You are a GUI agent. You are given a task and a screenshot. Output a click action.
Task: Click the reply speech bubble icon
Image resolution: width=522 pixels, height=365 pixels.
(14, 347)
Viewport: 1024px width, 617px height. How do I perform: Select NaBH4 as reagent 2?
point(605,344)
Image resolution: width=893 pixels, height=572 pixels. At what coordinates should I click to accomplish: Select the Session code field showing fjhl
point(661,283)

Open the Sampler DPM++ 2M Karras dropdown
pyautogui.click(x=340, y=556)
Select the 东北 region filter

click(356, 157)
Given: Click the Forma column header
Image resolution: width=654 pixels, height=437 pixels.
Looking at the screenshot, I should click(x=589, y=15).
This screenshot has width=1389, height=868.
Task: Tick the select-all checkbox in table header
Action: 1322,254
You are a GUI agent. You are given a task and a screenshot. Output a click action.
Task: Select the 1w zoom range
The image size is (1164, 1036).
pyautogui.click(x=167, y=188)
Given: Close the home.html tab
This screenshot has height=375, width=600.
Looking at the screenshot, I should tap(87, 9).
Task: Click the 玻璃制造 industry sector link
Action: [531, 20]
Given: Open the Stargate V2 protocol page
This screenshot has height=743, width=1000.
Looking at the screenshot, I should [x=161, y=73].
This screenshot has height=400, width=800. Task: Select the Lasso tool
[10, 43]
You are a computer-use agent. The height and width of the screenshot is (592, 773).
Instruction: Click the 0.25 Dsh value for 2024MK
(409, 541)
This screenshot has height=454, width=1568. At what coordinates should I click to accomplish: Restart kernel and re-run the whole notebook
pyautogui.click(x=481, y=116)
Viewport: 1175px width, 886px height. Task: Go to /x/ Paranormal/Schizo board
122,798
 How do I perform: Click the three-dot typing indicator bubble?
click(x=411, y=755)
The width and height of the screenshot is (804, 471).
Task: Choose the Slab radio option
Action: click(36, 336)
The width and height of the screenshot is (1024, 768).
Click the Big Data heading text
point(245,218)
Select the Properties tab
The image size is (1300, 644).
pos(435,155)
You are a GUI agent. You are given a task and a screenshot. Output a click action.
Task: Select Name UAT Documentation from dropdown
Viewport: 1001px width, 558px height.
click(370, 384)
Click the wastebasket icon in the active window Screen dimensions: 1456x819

= = =

Required work
Check each line above for the word "icon". Then state how many lines contain it, and nothing more.

Solved problem
2